Production fuzzing: Incorporating pre-production and production usage into the quality and testing effort
In the routine operation of production systems, discovering anomalies such as segfaults is a common occurrence. A script that monitors the logs has been written countless times.
Some more examples:
- For a website that takes orders, a check that verifies that when a successful order event is published that order ID can be found in all the appropriate tables.
- Running FSCK continuously to verify that the file system is not corrupted while working on a filesystem.
- Leak detectors that find hung containers that have not exited or zombie processes.
Historically, many projects and organizations have developed tools and monitoring solutions to address obvious cases of these issues.
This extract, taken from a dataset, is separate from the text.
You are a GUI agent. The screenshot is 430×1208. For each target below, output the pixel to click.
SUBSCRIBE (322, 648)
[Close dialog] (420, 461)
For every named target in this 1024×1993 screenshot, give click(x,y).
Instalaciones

However, the automation of this process has been sporadic, lacking a formal discussion as part of the software testing regimen.
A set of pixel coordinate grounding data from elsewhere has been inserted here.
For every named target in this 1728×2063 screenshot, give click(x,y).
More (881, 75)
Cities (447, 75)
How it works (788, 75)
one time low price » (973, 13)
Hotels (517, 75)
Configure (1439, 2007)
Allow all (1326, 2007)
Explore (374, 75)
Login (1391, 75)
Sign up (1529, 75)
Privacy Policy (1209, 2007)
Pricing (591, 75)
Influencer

Production fuzzing relies on users, testers, or any other systems executing the code to provide input rather than a specific set of inputs, or generating inputs. Production fuzzing monitors the properties of the system and reports issues and unexpected behaviors found by this type of input for engineers to fix.
Key Characteristics of Production Fuzzing:
- Serves primarily as a way for engineers to identify and address issues, not just a tool for operations.
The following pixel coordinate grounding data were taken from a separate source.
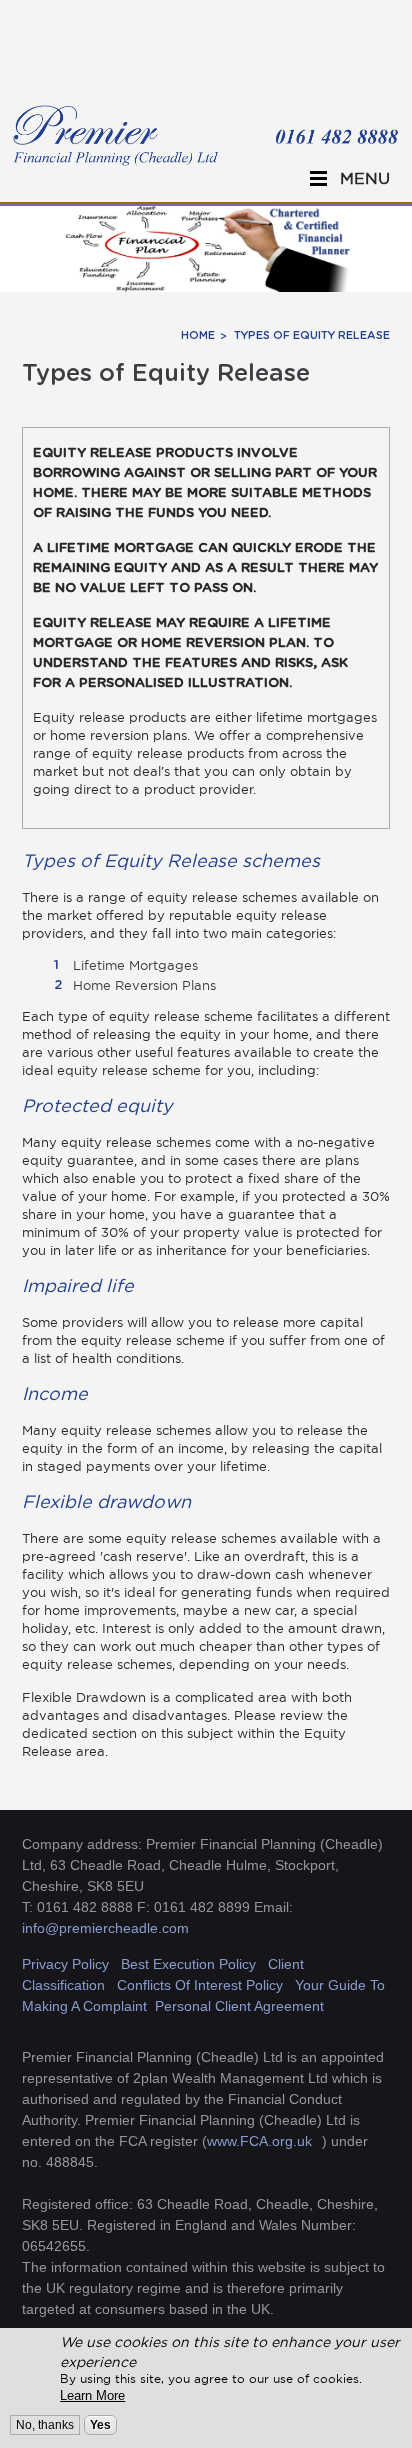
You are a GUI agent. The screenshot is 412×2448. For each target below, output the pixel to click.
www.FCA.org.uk (259, 2141)
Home (198, 335)
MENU (365, 178)
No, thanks (45, 2425)
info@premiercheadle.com (105, 1928)
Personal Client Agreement (239, 2006)
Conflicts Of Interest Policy (202, 1985)
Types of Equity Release (312, 335)
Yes (100, 2425)
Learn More (92, 2395)
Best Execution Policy (188, 1964)
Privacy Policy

- Operates continuously, rather than being a one-time or limited-time activity associated with feature releases or rollouts, ensuring ongoing monitoring and improvement.
- Environment agnostic, running in various environments to take advantage of their different usage patterns to detect different issues.
- Monitors the system's properties to detect categories of errors. This is different from smoke or unit-test-style checks, where it verifies that highly specific inputs result in very predetermined outputs.
In the process of doing "shift-right testing" or "Observability engineering" or even simply "really good monitoring" one might have done production fuzzing, but there was no guarentee that it would occur.
By naming this pattern and defining its key characteristics it can be more easily incorporated into quality and testing efforts.